Jagat menoleh pada plang yang terpasang di depan rumah, lalu tersenyum samar. “Saya tidak akan memohon. Namun, jika terjadi sesuatu yang tak diinginkan pada wanita ini …. Sampaikan pada pak dokter, dia mendapat salam dari Jagat Hartadi. Pemilik Niskala Madyantara Abadi.” Jagat langsung berbalik setelah berkata demikian.
“Tunggu, Pak,” cegah wanita paruh baya itu, seraya membuka pintu gerbang. “Silakan masuk,” ucapnya.
Jagat mengembuskan napas pelan dan dalam, lalu berbalik. Tanpa banyak bicara, dia membawa wanita itu menuju bangunan tidak terlalu besar, yang merupakan tempat praktik dokter.
“Pak dokter akan segera kemari,” ucap wanita paruh baya itu, seraya berlalu.
“Astaga. Ada apa dengan negara ini?” gumam Jagat, seraya membaringkan wanita penjual tisu itu di ranjang pemeriksaan.
“Nama Anda sangat ditakuti, Pak,” ucap pria yang mengantar Jagat ke sana.
Jagat tersenyum kecil. “Itu nama teman saya,” ujarnya enteng, lalu kembali fokus pada wanita yang terbaring dengan mata terpejam rapat.
Tak berselang lama, dokter yang ditunggu muncul. Dia menyuruh Jagat dan pria penunjuk jalan, agar keluar dari ruang pemeriksaan.
Jagat menurut. Dia menunggu di luar dengan sabar, meskipun sempat terbesit pikiran konyol dalam benaknya. Entah mengapa, Jagat harus melakukan itu terhadap seseorang yang tidak dikenalnya sama sekali.
Namun, satu sisi hati pria tampan 41 tahun tersebut mengatakan sebaliknya. Jagat adalah seorang dermawan, yang mendedikasikan hidupnya untuk berbagi dengan sesama. Itu dibuktikan dengan berdirinya beberapa yayasan sosial, yang berada di bawah naungan perusahaannya.
Beberapa saat berlalu. Dokter keluar dari ruang periksa. Dia langsung menghampiri Jagat, yang berdiri setelah melihat kemunculannya.
“Anda mengenal wanita itu, Pak?” tanya sang dokter, yang masih terbilang muda.

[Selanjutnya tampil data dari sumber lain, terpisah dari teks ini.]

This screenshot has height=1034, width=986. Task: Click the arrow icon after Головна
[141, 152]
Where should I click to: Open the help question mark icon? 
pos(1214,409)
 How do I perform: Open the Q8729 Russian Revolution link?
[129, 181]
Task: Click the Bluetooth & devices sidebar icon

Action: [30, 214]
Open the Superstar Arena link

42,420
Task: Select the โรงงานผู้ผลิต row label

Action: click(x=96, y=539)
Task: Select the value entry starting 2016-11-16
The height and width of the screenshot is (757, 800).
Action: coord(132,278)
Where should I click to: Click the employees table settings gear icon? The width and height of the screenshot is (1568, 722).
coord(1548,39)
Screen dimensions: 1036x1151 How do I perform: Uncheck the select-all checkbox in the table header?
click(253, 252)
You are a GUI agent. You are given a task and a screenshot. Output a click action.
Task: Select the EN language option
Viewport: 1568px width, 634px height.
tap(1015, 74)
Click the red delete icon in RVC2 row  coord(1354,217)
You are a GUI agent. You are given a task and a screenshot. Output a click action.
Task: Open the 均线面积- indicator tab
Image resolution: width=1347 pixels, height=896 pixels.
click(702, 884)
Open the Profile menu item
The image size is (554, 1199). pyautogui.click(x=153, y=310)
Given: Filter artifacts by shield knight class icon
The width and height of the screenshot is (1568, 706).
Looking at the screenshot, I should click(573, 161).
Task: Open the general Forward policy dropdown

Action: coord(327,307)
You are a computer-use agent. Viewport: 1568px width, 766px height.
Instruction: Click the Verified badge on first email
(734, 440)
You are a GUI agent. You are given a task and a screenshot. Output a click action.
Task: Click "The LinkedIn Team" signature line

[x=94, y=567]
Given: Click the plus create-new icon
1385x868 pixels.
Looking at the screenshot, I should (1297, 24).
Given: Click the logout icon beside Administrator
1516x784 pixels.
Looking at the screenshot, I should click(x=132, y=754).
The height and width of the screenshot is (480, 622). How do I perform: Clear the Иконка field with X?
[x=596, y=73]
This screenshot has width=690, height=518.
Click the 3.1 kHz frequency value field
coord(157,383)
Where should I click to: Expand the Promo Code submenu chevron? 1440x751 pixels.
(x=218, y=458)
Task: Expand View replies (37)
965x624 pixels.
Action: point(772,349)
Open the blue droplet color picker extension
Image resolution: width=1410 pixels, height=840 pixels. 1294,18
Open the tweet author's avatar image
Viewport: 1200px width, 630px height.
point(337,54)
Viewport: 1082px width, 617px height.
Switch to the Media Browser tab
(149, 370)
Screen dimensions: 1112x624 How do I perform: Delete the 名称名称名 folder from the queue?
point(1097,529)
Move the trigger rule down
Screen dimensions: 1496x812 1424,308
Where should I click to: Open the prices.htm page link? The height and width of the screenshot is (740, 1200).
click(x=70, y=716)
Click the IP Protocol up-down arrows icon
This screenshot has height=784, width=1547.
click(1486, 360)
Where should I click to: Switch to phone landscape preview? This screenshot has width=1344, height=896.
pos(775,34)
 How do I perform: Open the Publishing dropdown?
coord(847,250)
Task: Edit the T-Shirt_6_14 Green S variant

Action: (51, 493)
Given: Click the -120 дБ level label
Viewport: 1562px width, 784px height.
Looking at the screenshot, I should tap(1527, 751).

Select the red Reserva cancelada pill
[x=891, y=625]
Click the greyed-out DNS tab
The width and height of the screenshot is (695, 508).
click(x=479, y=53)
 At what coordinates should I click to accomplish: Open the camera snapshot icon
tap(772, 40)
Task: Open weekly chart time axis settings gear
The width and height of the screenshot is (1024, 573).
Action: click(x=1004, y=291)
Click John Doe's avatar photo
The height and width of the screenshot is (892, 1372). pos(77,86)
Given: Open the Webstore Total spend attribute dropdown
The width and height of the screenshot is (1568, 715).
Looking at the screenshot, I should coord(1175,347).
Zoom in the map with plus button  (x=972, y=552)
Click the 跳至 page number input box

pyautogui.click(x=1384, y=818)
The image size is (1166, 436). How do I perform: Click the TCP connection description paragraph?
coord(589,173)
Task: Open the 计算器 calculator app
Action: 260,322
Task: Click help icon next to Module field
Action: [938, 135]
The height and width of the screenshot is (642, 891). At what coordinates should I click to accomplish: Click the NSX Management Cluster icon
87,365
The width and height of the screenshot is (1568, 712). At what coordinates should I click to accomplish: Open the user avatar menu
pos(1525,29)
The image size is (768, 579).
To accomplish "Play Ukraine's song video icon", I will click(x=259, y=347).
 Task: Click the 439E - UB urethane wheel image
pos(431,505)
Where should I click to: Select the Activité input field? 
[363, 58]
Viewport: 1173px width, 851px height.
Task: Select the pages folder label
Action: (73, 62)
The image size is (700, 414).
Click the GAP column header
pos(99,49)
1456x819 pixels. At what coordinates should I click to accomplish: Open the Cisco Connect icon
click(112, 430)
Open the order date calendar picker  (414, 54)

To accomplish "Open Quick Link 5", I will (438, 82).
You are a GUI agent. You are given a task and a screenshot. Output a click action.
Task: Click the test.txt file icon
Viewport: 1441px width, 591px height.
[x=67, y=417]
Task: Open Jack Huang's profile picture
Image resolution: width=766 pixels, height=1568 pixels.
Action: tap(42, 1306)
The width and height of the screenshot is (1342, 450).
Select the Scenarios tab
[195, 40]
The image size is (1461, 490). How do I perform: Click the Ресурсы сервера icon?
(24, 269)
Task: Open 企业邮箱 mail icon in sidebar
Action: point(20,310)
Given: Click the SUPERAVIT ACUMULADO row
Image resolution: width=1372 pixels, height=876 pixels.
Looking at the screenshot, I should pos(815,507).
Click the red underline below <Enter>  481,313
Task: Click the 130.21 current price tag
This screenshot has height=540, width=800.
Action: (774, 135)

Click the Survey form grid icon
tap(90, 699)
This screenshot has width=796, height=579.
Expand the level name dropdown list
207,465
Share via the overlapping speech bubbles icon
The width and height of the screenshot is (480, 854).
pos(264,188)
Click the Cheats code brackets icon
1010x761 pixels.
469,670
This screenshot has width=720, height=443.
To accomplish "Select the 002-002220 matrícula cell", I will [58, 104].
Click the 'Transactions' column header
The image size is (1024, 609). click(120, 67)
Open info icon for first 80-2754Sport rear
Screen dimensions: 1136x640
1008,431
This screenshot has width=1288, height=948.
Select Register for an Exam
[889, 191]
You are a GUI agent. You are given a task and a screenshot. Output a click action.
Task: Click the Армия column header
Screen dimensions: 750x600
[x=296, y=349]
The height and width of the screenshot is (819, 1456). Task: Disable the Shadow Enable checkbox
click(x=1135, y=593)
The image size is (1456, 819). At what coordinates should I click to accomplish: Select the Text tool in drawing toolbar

“Tidak,” jawab Jagat singkat. “Wanita itu pingsan di pinggir jalan. Saya hanya berniat menolongnya,” terang pria dengan T-shirt lengan panjang tersebut.
Sang dokter manggut-manggut pelan. “Saya sudah melakukan pemeriksaan awal. Tapi, saya menyarankan agar wanita itu melakukan pemeriksaan lebih lanjut ke dokter spesialis, untuk mengetahui dan mendapat penjelasan secara detail,” jelasnya.
“Apa yang terjadi?”
“Wanita itu sedang hamil.”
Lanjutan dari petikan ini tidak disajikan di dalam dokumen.